=== 依頼文 1 ===
映画「シェイプ・オブ・ウォーター」について書かれた文章を読み、次の問いに答えてください。
(a) 最初の映画館で残っていた座席は、前の方と後ろの方にそれぞれいくつあったか。
(b) 次候補として見つけた映画館は、クルマでどのくらいのところにあったか。
(c) チケット売り場に着いた時、予定時間を何分ほど過ぎていたか。
=== 依頼文 2 ===
映画「シェイプ・オブ・ウォーター」について書かれた文章の続きを、最後の文の後から書いてください。

── 文書の抜粋

The Shape of Water


シェイプ・オブ・ウォーター  (2017年12月)

クリスマスの休日に「シェイプ・オブ・ウォーター」を見に行ったら、午後一の回なのにほぼ売り切れ、残っている座席は飛び飛びで、前の方に一つと後ろの方に一つしかない。そうか、確かクリスマス当日ってのは休みで家族が揃っててしかも店はどこも閉まっててやることがないため、映画館は混むんだった。ど素人みたいなミスをした。


いずれにしてもこれじゃせっかく女房と一緒に来ている意味がないと、その場で次候補を探す。しかし近くには時間的に合う映画館がなく、見つけたのはクルマで30分くらいのところにある映画館で、タイミング的にはぎりぎりだがこれ以外では今度はロス時間が大き過ぎると、速攻こちらに向かう。


しかし普段は使わないルートを使っているため、グーグル・マップをセットしているにもかかわらず、曲がる道を間違えて時間をロスする。ぎりぎりで間に合ったかと思った次の映画館も、目の前の公共の駐車場が今日に限って満杯だ。繁華街からはかなり離れているのに、これまた皆映画見に来てたりする?


そのためクルマをかなり離れた路上に停めざるを得ず、急ぎ足でチケット売り場に着いた時は、既に予定時間を2分ばかり過ぎている。念のためにブースに座っているおねーちゃんにもう始まっているか訊いたら、そろそろかなと言う。要するに知らないなと確信、こういう時は素直に諦めた方がアメリカでは結局得をするという判断ができるだけの経験は積んでいるので、もうこの日は断念してうちに帰ってコーヒーを淹れて食事にする。後日改めて出直すと、半分ほどの入りで、まあこんなもんだろう。いずれにしてもう二度とクリスマスに映画を見ようなんて考えるまい。


さて、「シェイプ・オブ・ウォーター」演出のギレルモ・デル・トロは、「パンズ・ラビリンス (Pan's Labyrinth)」の成功以降、ハリウッドでわりと好きなものを撮れたり大作を任せられたりして逆に自分を見失ったようなところがあった。「パシフィック・リム (Pacific Rim)」「クリムゾン・ピーク (Crimson Peak)」も面白くなかったわけではないが、やはりデル・トロはもっと癖のある、キッチュで悲しい話の方がぴたりとはまる。

────
── 与えられた行

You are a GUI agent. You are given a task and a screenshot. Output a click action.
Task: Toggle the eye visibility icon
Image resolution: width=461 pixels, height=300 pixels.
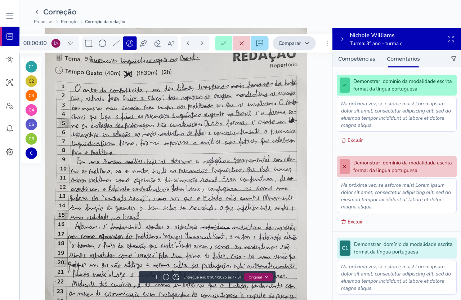point(71,43)
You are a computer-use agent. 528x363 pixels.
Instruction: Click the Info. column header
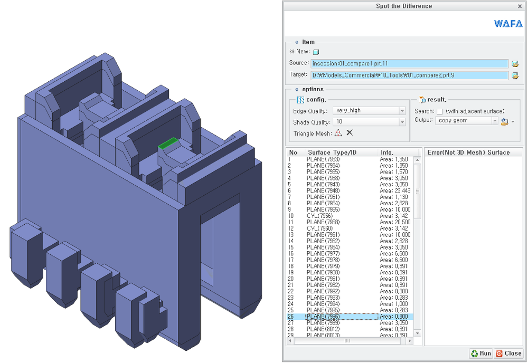pos(387,152)
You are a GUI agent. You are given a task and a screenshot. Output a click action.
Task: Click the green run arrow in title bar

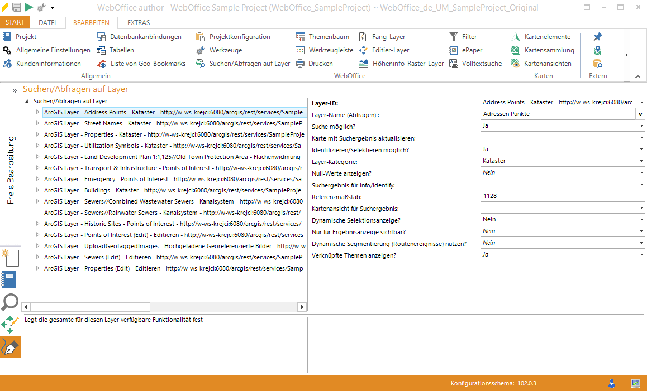point(28,7)
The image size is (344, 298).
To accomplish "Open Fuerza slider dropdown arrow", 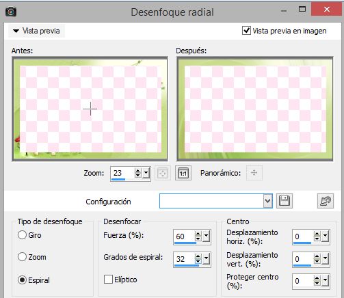I will [x=206, y=236].
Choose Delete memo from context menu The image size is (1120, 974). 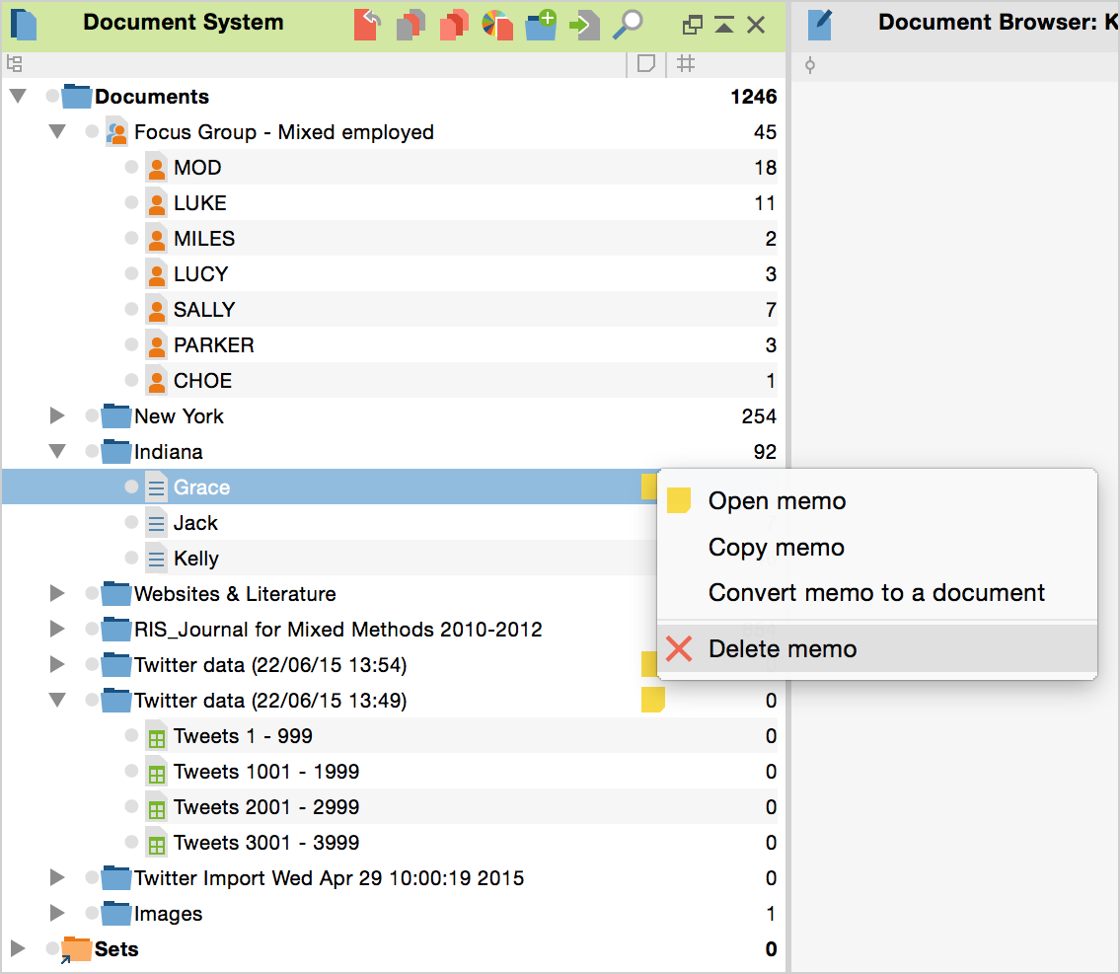click(783, 649)
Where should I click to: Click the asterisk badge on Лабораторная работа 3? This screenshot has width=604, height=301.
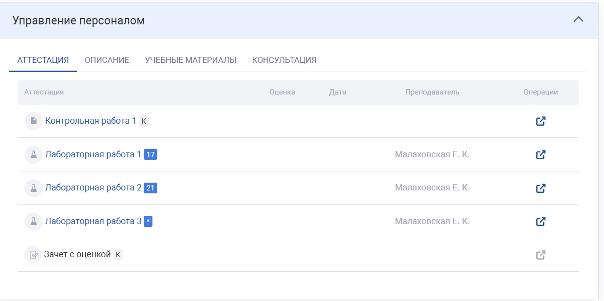pos(148,222)
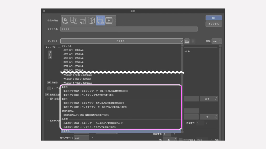Screen dimensions: 266x149
Task: Toggle the 漫画原稿設定 checkbox
Action: 47,95
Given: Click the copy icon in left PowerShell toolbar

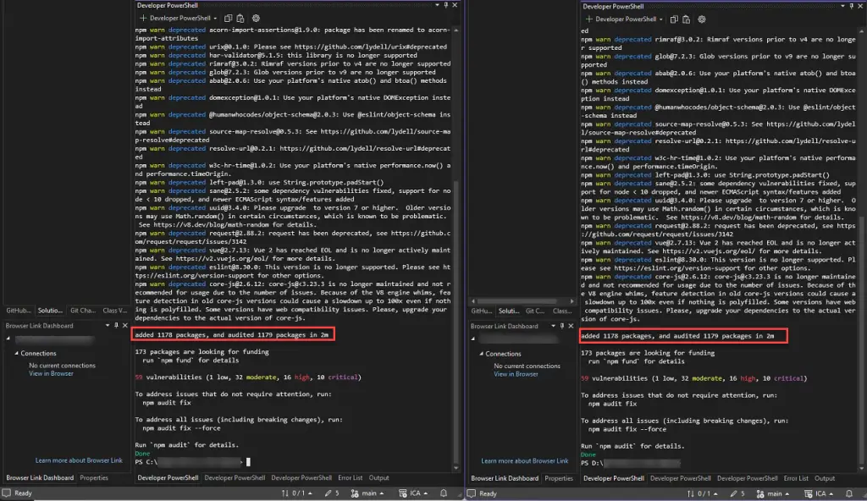Looking at the screenshot, I should (227, 18).
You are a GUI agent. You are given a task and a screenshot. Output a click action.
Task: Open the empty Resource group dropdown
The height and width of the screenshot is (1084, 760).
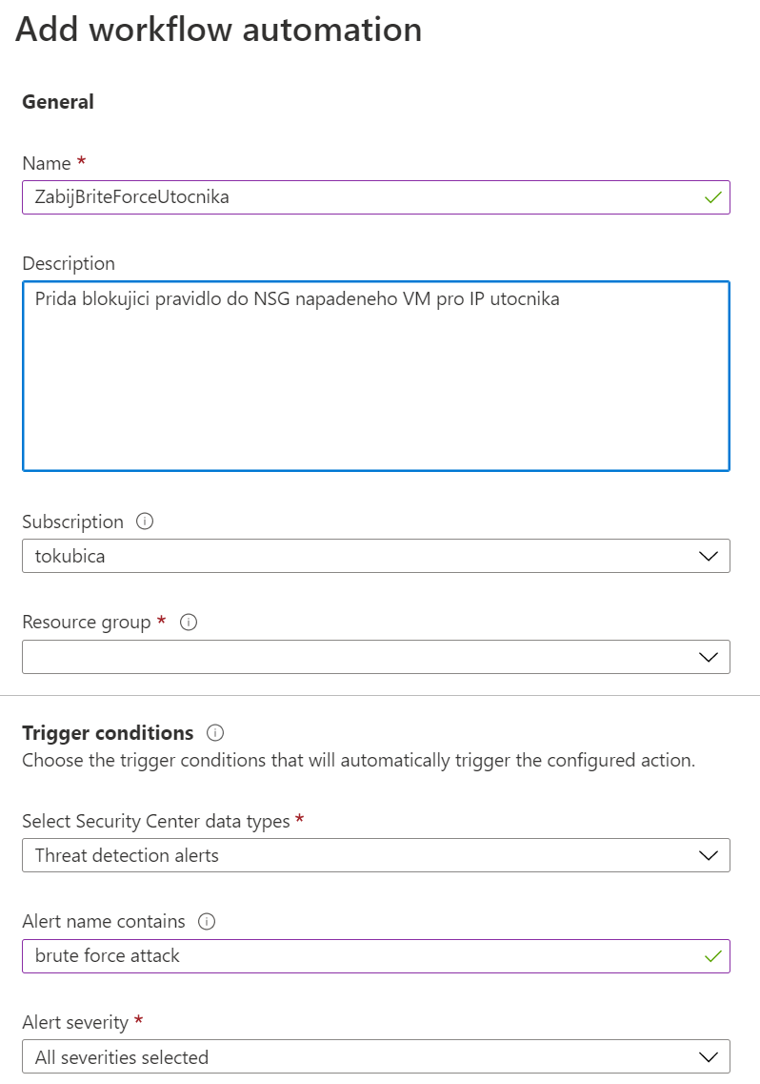tap(375, 657)
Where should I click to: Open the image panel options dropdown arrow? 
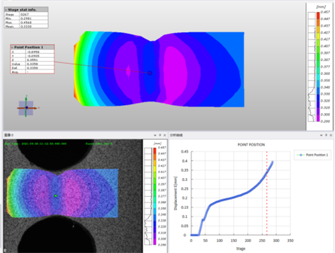[155, 135]
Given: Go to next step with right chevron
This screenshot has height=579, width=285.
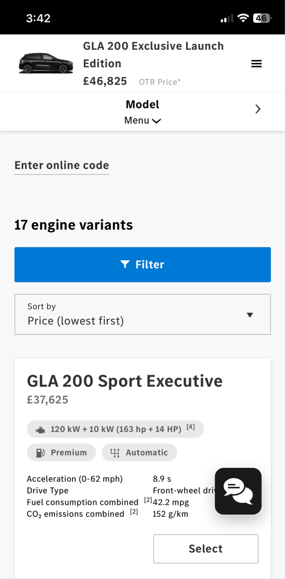Looking at the screenshot, I should (257, 109).
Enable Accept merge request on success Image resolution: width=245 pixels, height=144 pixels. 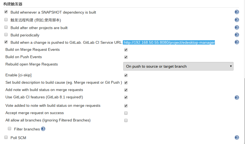[x=126, y=113]
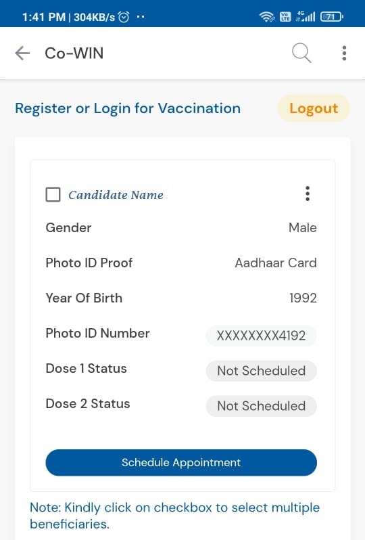365x540 pixels.
Task: Tap the notification dots in status bar
Action: pyautogui.click(x=141, y=16)
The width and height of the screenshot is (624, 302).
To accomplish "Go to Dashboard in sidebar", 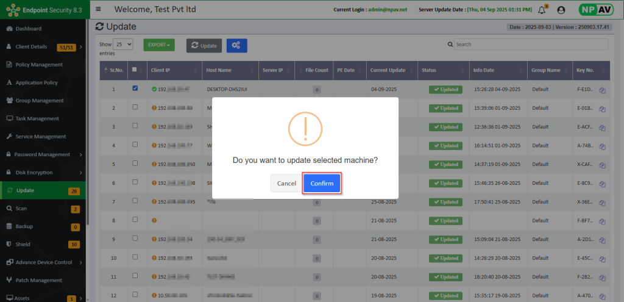I will (x=29, y=29).
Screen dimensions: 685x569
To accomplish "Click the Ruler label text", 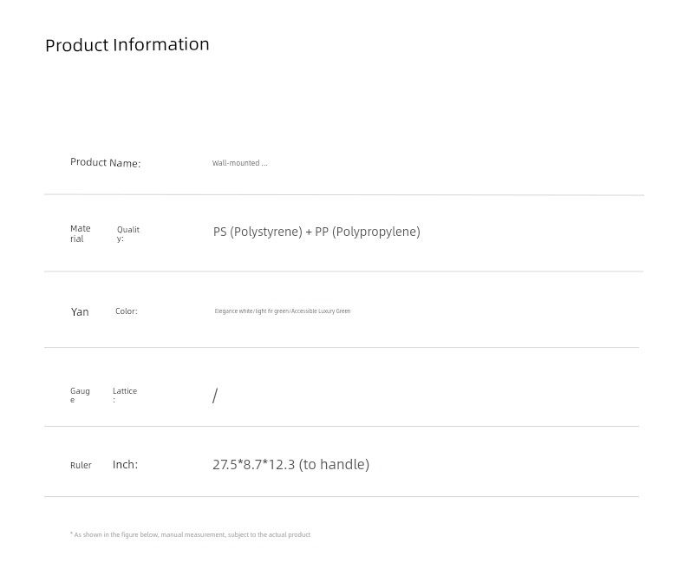I will (x=81, y=465).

────

=== 出力 1 ===
(a) それぞれ一つずつ
(b) 30分くらいのところ
(c) 2分ばかり

=== 出力 2 ===
先頃発表のあったゴールデン・グローブ賞で見事監督賞を射止めたデル・トロは、自分は幼い頃は周囲に馴染めず、虫やロボットに逃避していたとスピーチしていたが、さもありなんと思う。そのデル・トロが、「パシフィック・リム」のロボット、「クリムゾン・ピーク」のゴーストに続いて (ここにTVの「ザ・ストレイン (The Strain)」のゾンビあるいは細菌を入れてもいいかもしれない) 今回提出するのは、半魚人だ。


デル・トロにはなんとかして漆原友紀の「蟲師」を映像化してもらいたい、舞台は別に必ずしも日本でなくてもいいと希望している私としては、ああまた虫じゃなかったか、残念という気持ちが半分、半魚人というまたまた新しいジャンルの登場に興奮も半分というのが、見る前の気分だった。いずれにしても異形の者だ。


主人公のイライザは、自分も発話障害を持っていることもあり、虐げられる半魚人に感情移入する。半魚人はどうやら知性を持っているらしく、段々とイライザとコミュニケイションをとれるようになる。しかも最初は虐げられている半魚人に対する興味や同情、憐れみだったものが、コミュニケイションをとることによって、徐々に愛情めいたものに変化していく。実は「シェイプ・オブ・ウォーター」は、「リトル・マーメイド」、「人魚姫」の逆ヴァージョンであったことが知れる。


アンデルセンの童話やディズニー・アニメで人間と人魚が恋をするというのは、文字やアニメーションの世界でなら問題なく楽しめる。存分に想像の世界に浸れるからだ。それが実写になると苦しいのは言うまでもない。目の前の尾ひれや鱗のある生物に恋愛感情を持つというのは難しいだろう。


あるいはダリル・ハンナの「スプラッシュ (Splash)」という例もないではなく、Netflixが実写版「ザ・リトル・マーメイド (The Little Mermaid)」を製作中という話も聞く。CG技術の発展で今後えぐくない人魚が上手に描かれるようになれば、実写人魚も定着するかもしれない。


「シェイプ・オブ・ウォーター」の場合は、人魚というか半魚人の完全に異形な者だが、それを人間側のイライザも発話障害という身体的にディスアビリティを持つ人間として造型することで、人間-異人種という構図の垣根を限りなく小さくし、違和感を取り除くことに成功している。


また、近年、乱立するスーパーヒーローもので多くの宇宙人/異生命体が登場し、こういう異生命体間において恋愛が発生することが普通に描かれるようになり、人々がこういう設定に違和感を持たなくなってきているということもあるだろう。


とはいえ、それらは異生命体といっても、見かけ上は人類とそれほど変わらなかった。それが顔は魚で身体は鱗に覆われているとなれば、やはりそこに恋愛感情が発生する余地はあまりあるまい。デル・トロのすごいところは、それを説得力をもって描いているところにある。歪つではあるが、それ故に強い感情と磁場が発生する。演じるサリー・ホウキンスもよく期待に応えている。この世界はやはりデル・トロしか描けまい。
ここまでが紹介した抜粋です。